START THE INPUT

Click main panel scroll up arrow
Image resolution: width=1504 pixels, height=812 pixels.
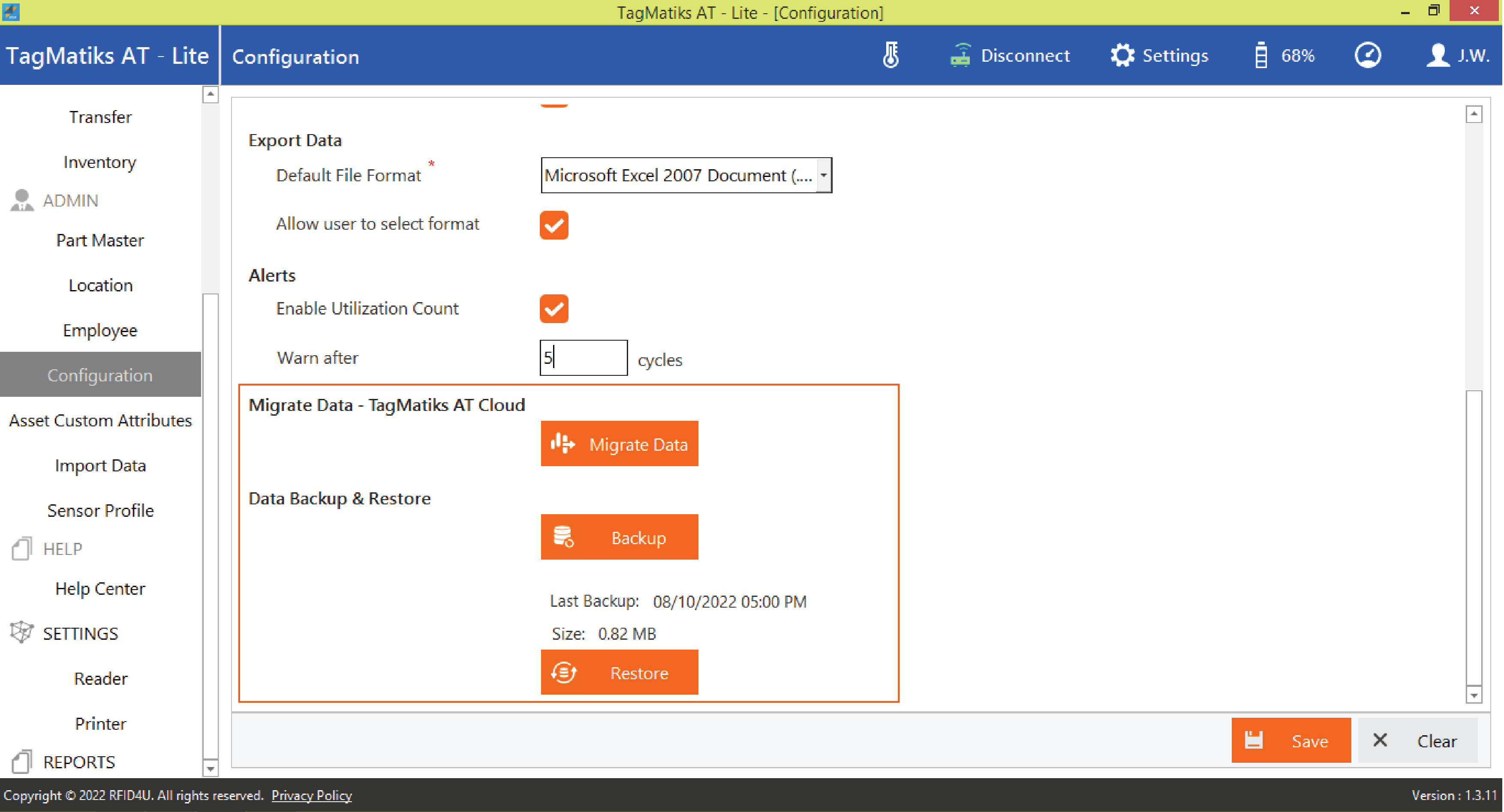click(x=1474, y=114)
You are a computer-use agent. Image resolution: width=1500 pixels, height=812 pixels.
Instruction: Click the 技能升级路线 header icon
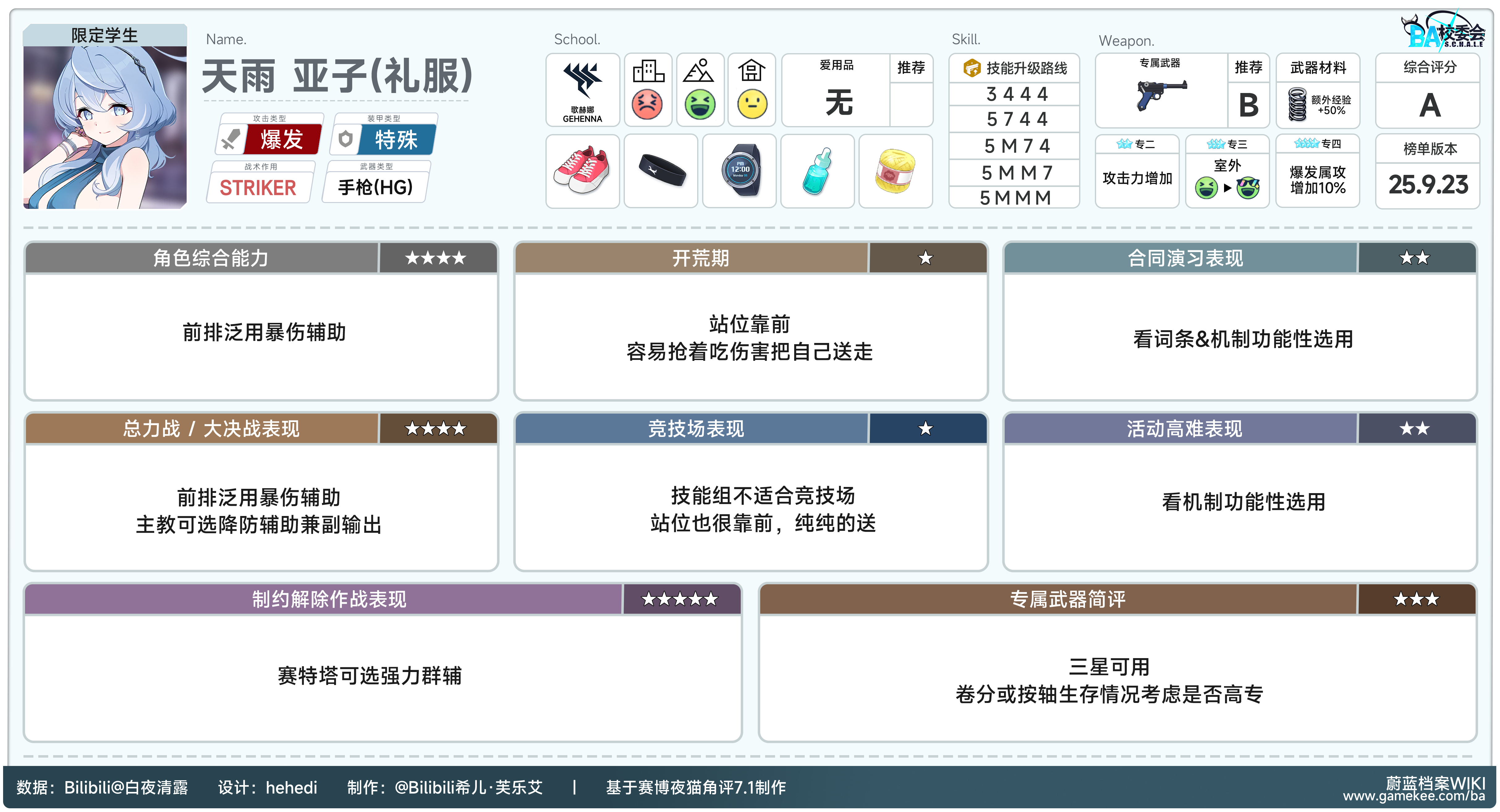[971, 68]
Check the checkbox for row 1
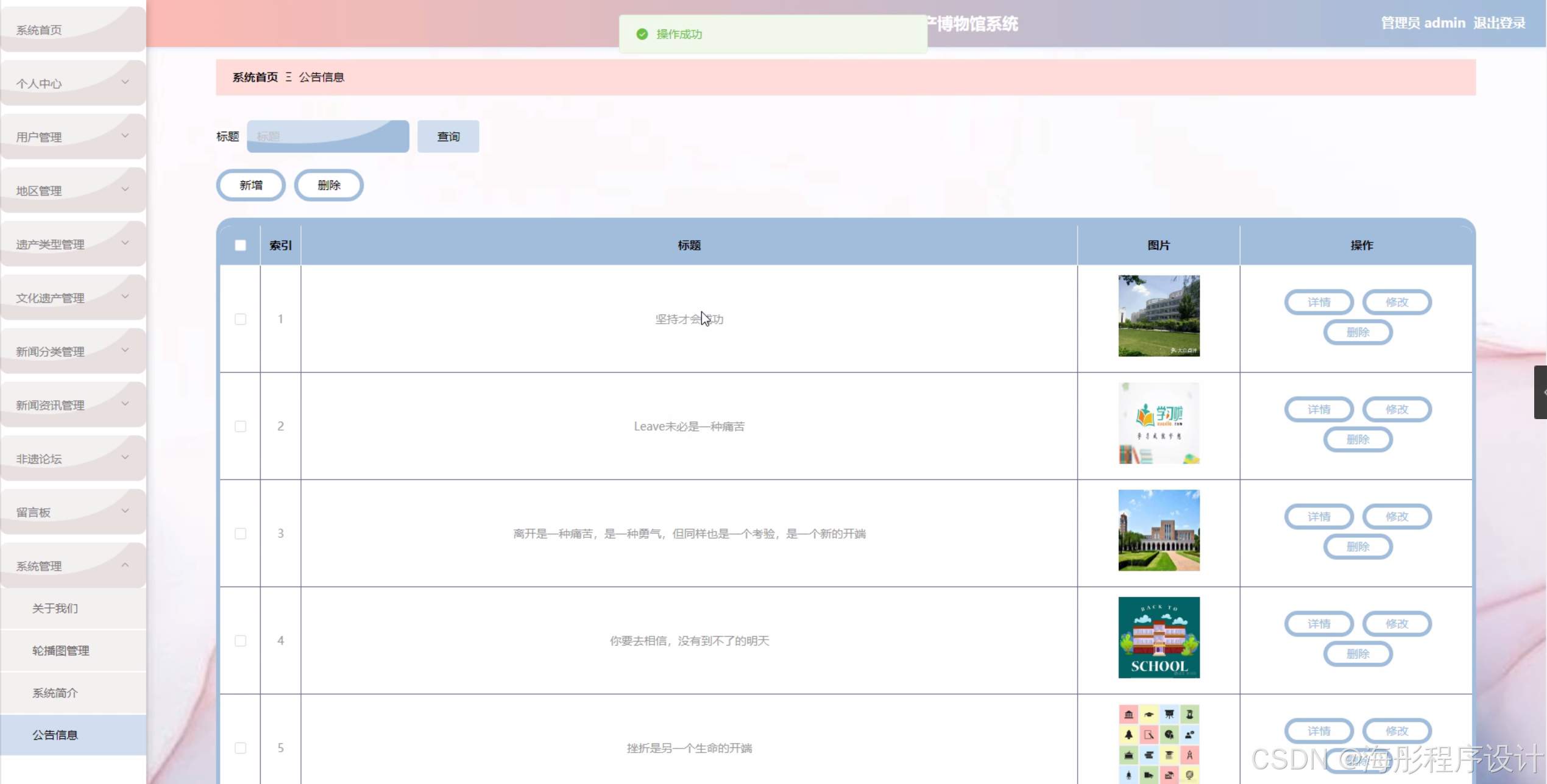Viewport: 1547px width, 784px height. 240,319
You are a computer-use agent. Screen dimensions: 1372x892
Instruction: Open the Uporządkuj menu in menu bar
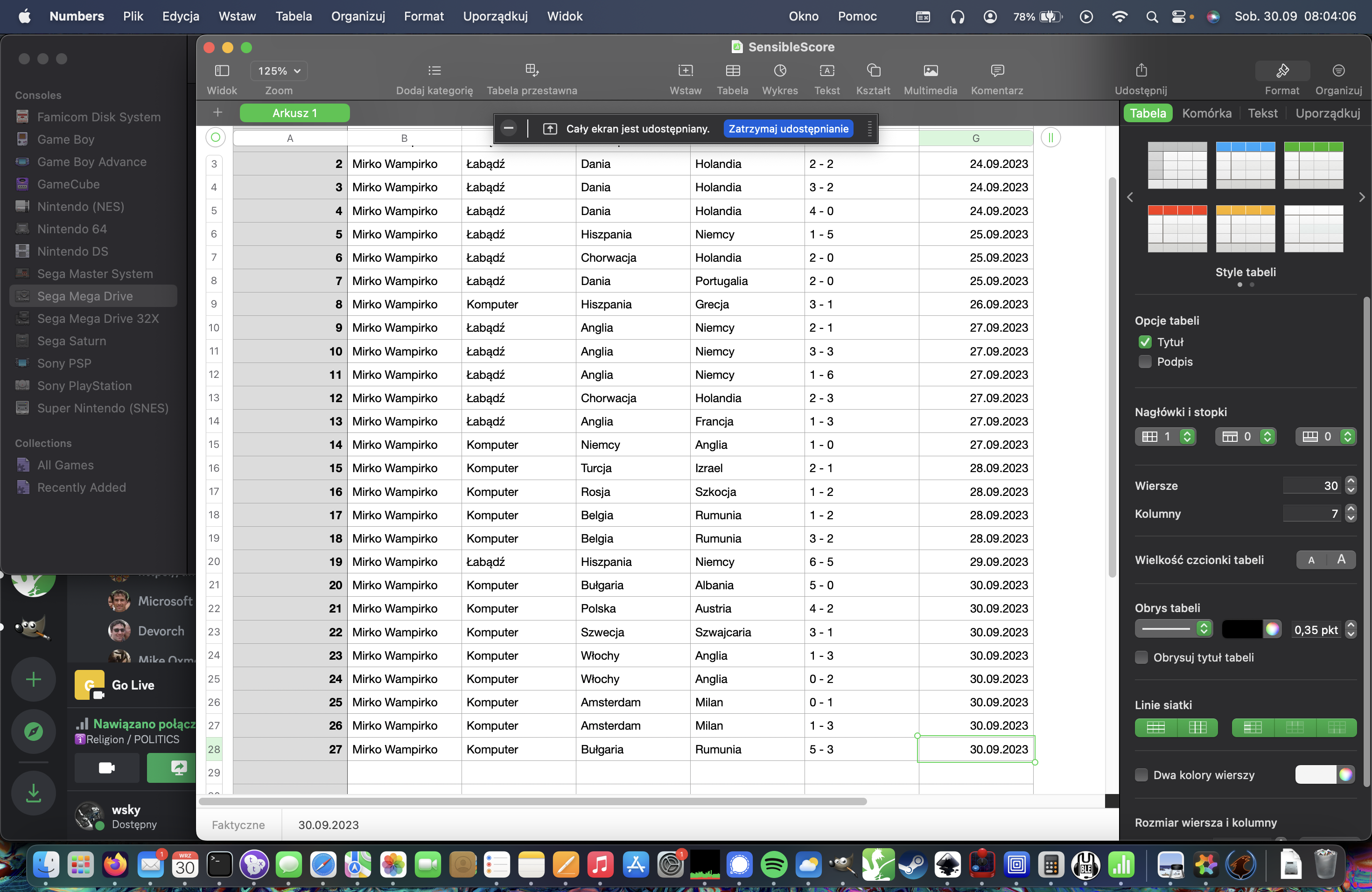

END THE INPUT

◆ WHAT IS NEEDED
A faithful, word-for-word version of the records above is needed, with no images in it.

◆ EXERCISE RESULT
Click main panel scroll up arrow
Image resolution: width=1504 pixels, height=812 pixels.
click(x=1474, y=114)
You are a computer-use agent. Image resolution: width=1500 pixels, height=812 pixels.
Instruction: Click the 技能升级路线 header icon
[971, 68]
Check the checkbox for row 1
Viewport: 1547px width, 784px height. 240,319
You are a computer-use agent. Screen dimensions: 1372x892
Instruction: Open the Uporządkuj menu in menu bar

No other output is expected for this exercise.